- **Text block**
-- -- --
DAILY MARKET REPORTS
- U.S. stocks rose on Friday as moderate jobs growth in September offered some relief from a spate of dismal economic data this week that has rankled markets and fueled concerns that the United States was sliding into a recession.
- The Labor Department’s report showed nonfarm payrolls increased by 136,000 last month and unemployment rate dropped to a 50-year low, but manufacturing payrolls declined for the first time in six months.
- Bets of another interest rate cut by the Federal Reserve have soared this week as U.S. factory activity contracted, private sector hiring cooled and service sector activity fell.
- Traders currently see a 76% chance for the central bank to lower borrowing costs at its policy meeting later this month, from 40% on Monday.
- Hong Kong’s Hang Seng dropped 1.1% after the city’s chief executive said a ban would be implemented on wearing masks at public gatherings, with penalties of up to a year in jail and a fine.
- HP tumbled 8.7% after the PC maker said it would cut up to 16% of its workforce as part of a restructuring plan that would result in an overall charge of $1 billion.
US FINANCIAL MARKET
Costco quarterly sales miss estimates amid fierce competition
- Costco Wholesale reported quarterly revenue below Wall Street estimates on Thursday, as the U.S. hypermarket chain struggled to attract shoppers in the competitive grocery space.
- The company’s total revenue rose about 7% to $47.50 billion but fell short of estimates of $47.57 billion.
-- -- --
- **Information shown**
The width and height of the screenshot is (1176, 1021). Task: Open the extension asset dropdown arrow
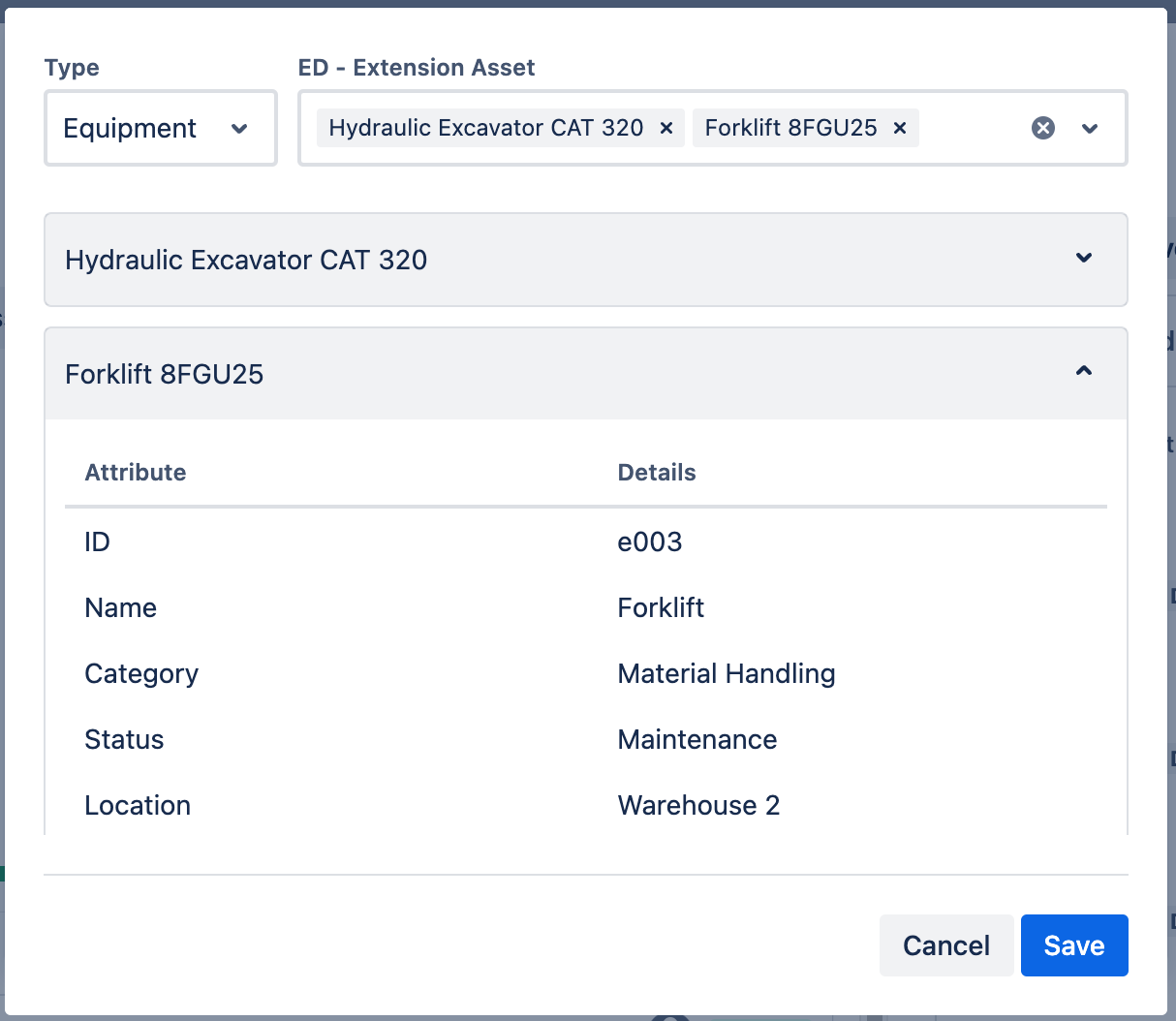coord(1090,128)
-- -- --
- **Objectives**
**1.** Please reproduce the market report between "- HP tumbled" and "competitive grocery space.", inclusive, swapping "restructuring" for "reorganization".
**2.** Extend the daily market report with more text after its last sentence.

- **Set of answers**
**1.**
- HP tumbled 8.7% after the PC maker said it would cut up to 16% of its workforce as part of a reorganization plan that would result in an overall charge of $1 billion.
US FINANCIAL MARKET
Costco quarterly sales miss estimates amid fierce competition
- Costco Wholesale reported quarterly revenue below Wall Street estimates on Thursday, as the U.S. hypermarket chain struggled to attract shoppers in the competitive grocery space.

**2.**
- Comparable-store sales, or those recorded at Costco’s e-commerce platform and warehouses open for more than a year, rose 5.1%, excluding the impact of fuel and currency fluctuations.
- Analysts estimated a 5.25% rise.
- Online sales increased 22% in the period.
- Profit during the quarter rose to almost $1.10 billion, from $1.04 billion a year earlier.
HP to Cut Up to 9,000 Jobs in New CEO’s Restructuring Plan
- Incoming HP Chief Executive Enrique Lores is moving quickly to imprint changes on the computer hardware maker with plans to shrink the company’s ranks by as much as 16% in a restructuring plan that also aims to revive lagging printer sales.
- HP Thursday said it could eliminate 7,000 to 9,000 jobs from its roughly 55,000 workforce over the next three years.
- The cuts, once completed, should yield annual savings of about $1 billion, the company said at its annual securities-analyst meeting.
Amazon Clashes with Disney Over Terms for Offering Apps in Fire TV
- Amazon.com and Walt Disney are at loggerheads over terms for carrying the entertainment giant’s apps in Amazon’s Fire TV devices, a dispute that highlights the new power struggles emerging in the streaming economy.
- Amazon is pushing for the right to sell a substantial percentage of the ad space on Disney apps, and Disney has so far resisted, according to people familiar with the situation.
- Some of these people say they are optimistic the companies will reach an agreement.
- If they don’t, Disney apps could be removed from Fire TV, the second-largest distributor of streaming TV apps.
Disney Bans Netflix Ads as Streaming’s Marketing Wars Intensify
- Walt Disney is banning advertising from Netflix across its entertainment TV networks, according to people familiar with the situation, a sign that the marketing wars over streaming-video are escalating as media giants battle each other for subscribers.
- Netflix spent $1.8 billion on advertising last year and will be playing defense against Hollywood’s new entrants.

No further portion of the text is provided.